Task instructions: Copy each entry below without any change.

Supplied data:

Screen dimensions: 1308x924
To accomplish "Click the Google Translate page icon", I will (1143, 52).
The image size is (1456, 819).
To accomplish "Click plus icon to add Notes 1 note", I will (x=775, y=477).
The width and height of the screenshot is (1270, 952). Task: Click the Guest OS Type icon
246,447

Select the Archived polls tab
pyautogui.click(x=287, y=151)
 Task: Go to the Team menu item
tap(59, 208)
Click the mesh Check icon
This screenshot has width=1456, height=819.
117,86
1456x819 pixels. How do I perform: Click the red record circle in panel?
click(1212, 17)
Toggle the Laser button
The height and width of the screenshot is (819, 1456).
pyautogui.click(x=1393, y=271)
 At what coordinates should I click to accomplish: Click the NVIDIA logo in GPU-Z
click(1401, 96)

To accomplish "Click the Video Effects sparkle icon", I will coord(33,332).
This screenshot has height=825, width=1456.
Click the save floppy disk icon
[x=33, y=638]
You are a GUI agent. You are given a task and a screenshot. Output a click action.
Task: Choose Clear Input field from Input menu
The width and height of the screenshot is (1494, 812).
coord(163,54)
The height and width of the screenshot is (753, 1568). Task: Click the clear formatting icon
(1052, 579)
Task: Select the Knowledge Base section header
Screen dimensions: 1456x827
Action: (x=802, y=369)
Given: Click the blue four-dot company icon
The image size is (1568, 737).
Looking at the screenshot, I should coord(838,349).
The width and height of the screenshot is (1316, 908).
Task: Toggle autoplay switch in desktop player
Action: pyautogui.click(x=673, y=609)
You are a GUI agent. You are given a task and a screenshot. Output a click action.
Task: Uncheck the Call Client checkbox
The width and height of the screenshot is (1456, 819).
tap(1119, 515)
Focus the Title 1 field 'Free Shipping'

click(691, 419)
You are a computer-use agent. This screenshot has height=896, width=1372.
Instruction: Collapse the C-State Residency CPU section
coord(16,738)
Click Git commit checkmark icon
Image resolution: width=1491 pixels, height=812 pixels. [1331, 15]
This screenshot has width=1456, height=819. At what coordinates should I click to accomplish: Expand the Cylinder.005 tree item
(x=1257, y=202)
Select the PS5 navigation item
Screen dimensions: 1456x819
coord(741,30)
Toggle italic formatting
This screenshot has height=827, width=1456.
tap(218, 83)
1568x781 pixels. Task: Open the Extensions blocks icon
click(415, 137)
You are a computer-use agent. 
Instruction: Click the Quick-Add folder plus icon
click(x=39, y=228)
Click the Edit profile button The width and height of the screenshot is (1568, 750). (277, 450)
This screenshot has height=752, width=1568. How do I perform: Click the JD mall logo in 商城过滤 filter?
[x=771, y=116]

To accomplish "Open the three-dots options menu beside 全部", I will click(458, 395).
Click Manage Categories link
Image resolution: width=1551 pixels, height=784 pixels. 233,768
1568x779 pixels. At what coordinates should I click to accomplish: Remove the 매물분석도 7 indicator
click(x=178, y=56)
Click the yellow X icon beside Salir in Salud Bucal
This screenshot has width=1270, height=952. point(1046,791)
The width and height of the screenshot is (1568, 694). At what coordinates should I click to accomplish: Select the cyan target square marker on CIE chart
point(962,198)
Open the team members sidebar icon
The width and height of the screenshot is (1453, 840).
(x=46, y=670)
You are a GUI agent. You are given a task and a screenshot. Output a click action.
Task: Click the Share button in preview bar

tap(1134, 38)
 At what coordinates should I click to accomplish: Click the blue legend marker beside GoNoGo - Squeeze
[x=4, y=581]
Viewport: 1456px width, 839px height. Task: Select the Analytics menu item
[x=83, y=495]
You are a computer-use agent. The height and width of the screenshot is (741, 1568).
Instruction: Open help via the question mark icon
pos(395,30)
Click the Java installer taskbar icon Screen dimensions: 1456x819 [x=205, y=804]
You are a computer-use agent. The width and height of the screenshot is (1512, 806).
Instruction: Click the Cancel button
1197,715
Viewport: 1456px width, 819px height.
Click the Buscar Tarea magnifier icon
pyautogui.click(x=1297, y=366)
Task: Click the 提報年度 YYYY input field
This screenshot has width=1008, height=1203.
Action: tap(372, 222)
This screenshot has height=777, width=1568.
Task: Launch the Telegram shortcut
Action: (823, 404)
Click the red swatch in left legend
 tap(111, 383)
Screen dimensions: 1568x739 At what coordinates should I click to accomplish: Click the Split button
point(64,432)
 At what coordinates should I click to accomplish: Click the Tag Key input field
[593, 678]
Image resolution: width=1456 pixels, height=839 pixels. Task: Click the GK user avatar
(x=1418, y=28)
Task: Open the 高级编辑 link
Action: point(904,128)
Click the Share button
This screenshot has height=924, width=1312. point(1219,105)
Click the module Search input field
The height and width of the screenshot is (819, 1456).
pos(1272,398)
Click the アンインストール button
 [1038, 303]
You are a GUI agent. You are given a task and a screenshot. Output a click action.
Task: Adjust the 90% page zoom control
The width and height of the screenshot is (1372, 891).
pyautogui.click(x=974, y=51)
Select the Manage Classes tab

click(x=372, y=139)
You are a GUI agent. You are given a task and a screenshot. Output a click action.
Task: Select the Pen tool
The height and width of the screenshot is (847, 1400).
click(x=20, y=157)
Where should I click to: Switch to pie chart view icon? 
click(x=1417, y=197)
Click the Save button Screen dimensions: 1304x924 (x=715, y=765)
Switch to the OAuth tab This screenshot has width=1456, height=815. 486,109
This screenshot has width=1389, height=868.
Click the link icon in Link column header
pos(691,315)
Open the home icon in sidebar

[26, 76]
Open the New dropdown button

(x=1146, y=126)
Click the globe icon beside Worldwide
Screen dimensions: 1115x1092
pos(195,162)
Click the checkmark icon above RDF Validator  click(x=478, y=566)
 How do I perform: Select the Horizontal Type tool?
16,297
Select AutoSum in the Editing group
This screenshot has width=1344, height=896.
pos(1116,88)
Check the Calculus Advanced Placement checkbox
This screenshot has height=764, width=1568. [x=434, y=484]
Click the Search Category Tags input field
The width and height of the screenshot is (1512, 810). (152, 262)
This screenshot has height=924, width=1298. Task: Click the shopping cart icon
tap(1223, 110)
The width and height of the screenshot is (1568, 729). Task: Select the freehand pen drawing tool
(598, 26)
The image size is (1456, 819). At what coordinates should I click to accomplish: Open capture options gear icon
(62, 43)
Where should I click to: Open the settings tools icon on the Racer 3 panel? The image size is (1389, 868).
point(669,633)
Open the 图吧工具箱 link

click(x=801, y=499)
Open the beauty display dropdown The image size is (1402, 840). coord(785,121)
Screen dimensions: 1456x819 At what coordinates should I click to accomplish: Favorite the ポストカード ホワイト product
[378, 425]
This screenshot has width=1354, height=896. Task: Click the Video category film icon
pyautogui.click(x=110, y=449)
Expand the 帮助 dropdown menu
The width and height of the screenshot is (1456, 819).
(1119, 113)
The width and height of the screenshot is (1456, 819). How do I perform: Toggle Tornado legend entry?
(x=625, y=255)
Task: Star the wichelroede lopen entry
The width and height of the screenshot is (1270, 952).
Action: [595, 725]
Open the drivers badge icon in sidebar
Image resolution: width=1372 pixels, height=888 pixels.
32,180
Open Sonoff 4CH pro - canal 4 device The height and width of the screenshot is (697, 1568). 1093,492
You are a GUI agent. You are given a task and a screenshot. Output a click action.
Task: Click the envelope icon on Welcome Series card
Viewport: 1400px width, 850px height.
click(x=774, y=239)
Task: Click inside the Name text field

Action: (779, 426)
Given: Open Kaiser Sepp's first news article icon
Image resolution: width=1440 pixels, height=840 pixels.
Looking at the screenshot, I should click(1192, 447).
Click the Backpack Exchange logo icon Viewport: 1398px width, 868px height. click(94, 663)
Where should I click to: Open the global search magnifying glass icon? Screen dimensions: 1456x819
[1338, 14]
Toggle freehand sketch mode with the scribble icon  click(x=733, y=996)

Task response:
Screen dimensions: 1308x924
To accomplish "Click the Google Translate page icon", I will (1143, 52).
The image size is (1456, 819).
To accomplish "Click plus icon to add Notes 1 note", I will (x=775, y=477).
The width and height of the screenshot is (1270, 952). Task: Click the Guest OS Type icon
246,447

Select the Archived polls tab
pyautogui.click(x=287, y=151)
 Task: Go to the Team menu item
tap(59, 208)
Click the mesh Check icon
This screenshot has width=1456, height=819.
117,86
1456x819 pixels. How do I perform: Click the red record circle in panel?
click(1212, 17)
Toggle the Laser button
The height and width of the screenshot is (819, 1456).
pyautogui.click(x=1393, y=271)
 At what coordinates should I click to accomplish: Click the NVIDIA logo in GPU-Z
click(1401, 96)

To accomplish "Click the Video Effects sparkle icon", I will coord(33,332).
This screenshot has height=825, width=1456.
Click the save floppy disk icon
[x=33, y=638]
You are a GUI agent. You are given a task and a screenshot. Output a click action.
Task: Choose Clear Input field from Input menu
The width and height of the screenshot is (1494, 812).
coord(163,54)
The height and width of the screenshot is (753, 1568). Task: Click the clear formatting icon
(1052, 579)
Task: Select the Knowledge Base section header
Screen dimensions: 1456x827
Action: (x=802, y=369)
Given: Click the blue four-dot company icon
The image size is (1568, 737).
Looking at the screenshot, I should coord(838,349).
The width and height of the screenshot is (1316, 908).
Task: Toggle autoplay switch in desktop player
Action: pyautogui.click(x=673, y=609)
You are a GUI agent. You are given a task and a screenshot. Output a click action.
Task: Uncheck the Call Client checkbox
The width and height of the screenshot is (1456, 819).
tap(1119, 515)
Focus the Title 1 field 'Free Shipping'

click(691, 419)
You are a computer-use agent. This screenshot has height=896, width=1372.
Instruction: Collapse the C-State Residency CPU section
coord(16,738)
Click Git commit checkmark icon
Image resolution: width=1491 pixels, height=812 pixels. [1331, 15]
This screenshot has width=1456, height=819. At what coordinates should I click to accomplish: Expand the Cylinder.005 tree item
(x=1257, y=202)
Select the PS5 navigation item
Screen dimensions: 1456x819
coord(741,30)
Toggle italic formatting
This screenshot has height=827, width=1456.
tap(218, 83)
1568x781 pixels. Task: Open the Extensions blocks icon
click(415, 137)
You are a computer-use agent. 
Instruction: Click the Quick-Add folder plus icon
click(x=39, y=228)
Click the Edit profile button The width and height of the screenshot is (1568, 750). (277, 450)
This screenshot has height=752, width=1568. How do I perform: Click the JD mall logo in 商城过滤 filter?
[x=771, y=116]

To accomplish "Open the three-dots options menu beside 全部", I will click(458, 395).
Click Manage Categories link
Image resolution: width=1551 pixels, height=784 pixels. 233,768
1568x779 pixels. At what coordinates should I click to accomplish: Remove the 매물분석도 7 indicator
click(x=178, y=56)
Click the yellow X icon beside Salir in Salud Bucal
This screenshot has width=1270, height=952. point(1046,791)
The width and height of the screenshot is (1568, 694). At what coordinates should I click to accomplish: Select the cyan target square marker on CIE chart
point(962,198)
Open the team members sidebar icon
The width and height of the screenshot is (1453, 840).
(x=46, y=670)
You are a GUI agent. You are given a task and a screenshot. Output a click action.
Task: Click the Share button in preview bar

tap(1134, 38)
 At what coordinates should I click to accomplish: Click the blue legend marker beside GoNoGo - Squeeze
[x=4, y=581]
Viewport: 1456px width, 839px height. Task: Select the Analytics menu item
[x=83, y=495]
You are a computer-use agent. The height and width of the screenshot is (741, 1568).
Instruction: Open help via the question mark icon
pos(395,30)
Click the Java installer taskbar icon Screen dimensions: 1456x819 [x=205, y=804]
You are a computer-use agent. The width and height of the screenshot is (1512, 806).
Instruction: Click the Cancel button
1197,715
Viewport: 1456px width, 819px height.
Click the Buscar Tarea magnifier icon
pyautogui.click(x=1297, y=366)
Task: Click the 提報年度 YYYY input field
This screenshot has width=1008, height=1203.
Action: tap(372, 222)
This screenshot has height=777, width=1568.
Task: Launch the Telegram shortcut
Action: (823, 404)
Click the red swatch in left legend
 tap(111, 383)
Screen dimensions: 1568x739 At what coordinates should I click to accomplish: Click the Split button
point(64,432)
 At what coordinates should I click to accomplish: Click the Tag Key input field
[593, 678]
Image resolution: width=1456 pixels, height=839 pixels. Task: Click the GK user avatar
(x=1418, y=28)
Task: Open the 高级编辑 link
Action: point(904,128)
Click the Share button
This screenshot has height=924, width=1312. point(1219,105)
Click the module Search input field
The height and width of the screenshot is (819, 1456).
pos(1272,398)
Click the アンインストール button
 [1038, 303]
You are a GUI agent. You are given a task and a screenshot. Output a click action.
Task: Adjust the 90% page zoom control
The width and height of the screenshot is (1372, 891).
pyautogui.click(x=974, y=51)
Select the Manage Classes tab

click(x=372, y=139)
You are a GUI agent. You are given a task and a screenshot. Output a click action.
Task: Select the Pen tool
The height and width of the screenshot is (847, 1400).
click(x=20, y=157)
Where should I click to: Switch to pie chart view icon? 
click(x=1417, y=197)
Click the Save button Screen dimensions: 1304x924 (x=715, y=765)
Switch to the OAuth tab This screenshot has width=1456, height=815. 486,109
This screenshot has width=1389, height=868.
Click the link icon in Link column header
pos(691,315)
Open the home icon in sidebar

[26, 76]
Open the New dropdown button

(x=1146, y=126)
Click the globe icon beside Worldwide
Screen dimensions: 1115x1092
pos(195,162)
Click the checkmark icon above RDF Validator  click(x=478, y=566)
 How do I perform: Select the Horizontal Type tool?
16,297
Select AutoSum in the Editing group
This screenshot has width=1344, height=896.
pos(1116,88)
Check the Calculus Advanced Placement checkbox
This screenshot has height=764, width=1568. [x=434, y=484]
Click the Search Category Tags input field
The width and height of the screenshot is (1512, 810). (152, 262)
This screenshot has height=924, width=1298. Task: Click the shopping cart icon
tap(1223, 110)
The width and height of the screenshot is (1568, 729). Task: Select the freehand pen drawing tool
(598, 26)
The image size is (1456, 819). At what coordinates should I click to accomplish: Open capture options gear icon
(62, 43)
Where should I click to: Open the settings tools icon on the Racer 3 panel? The image size is (1389, 868).
point(669,633)
Open the 图吧工具箱 link

click(x=801, y=499)
Open the beauty display dropdown The image size is (1402, 840). coord(785,121)
Screen dimensions: 1456x819 At what coordinates should I click to accomplish: Favorite the ポストカード ホワイト product
[378, 425]
This screenshot has width=1354, height=896. Task: Click the Video category film icon
pyautogui.click(x=110, y=449)
Expand the 帮助 dropdown menu
The width and height of the screenshot is (1456, 819).
(1119, 113)
The width and height of the screenshot is (1456, 819). How do I perform: Toggle Tornado legend entry?
(x=625, y=255)
Task: Star the wichelroede lopen entry
The width and height of the screenshot is (1270, 952).
Action: [595, 725]
Open the drivers badge icon in sidebar
Image resolution: width=1372 pixels, height=888 pixels.
32,180
Open Sonoff 4CH pro - canal 4 device The height and width of the screenshot is (697, 1568). 1093,492
You are a GUI agent. You are given a task and a screenshot. Output a click action.
Task: Click the envelope icon on Welcome Series card
Viewport: 1400px width, 850px height.
click(x=774, y=239)
Task: Click inside the Name text field

Action: (779, 426)
Given: Open Kaiser Sepp's first news article icon
Image resolution: width=1440 pixels, height=840 pixels.
Looking at the screenshot, I should click(1192, 447).
Click the Backpack Exchange logo icon Viewport: 1398px width, 868px height. click(94, 663)
Where should I click to: Open the global search magnifying glass icon? Screen dimensions: 1456x819
[1338, 14]
Toggle freehand sketch mode with the scribble icon  click(x=733, y=996)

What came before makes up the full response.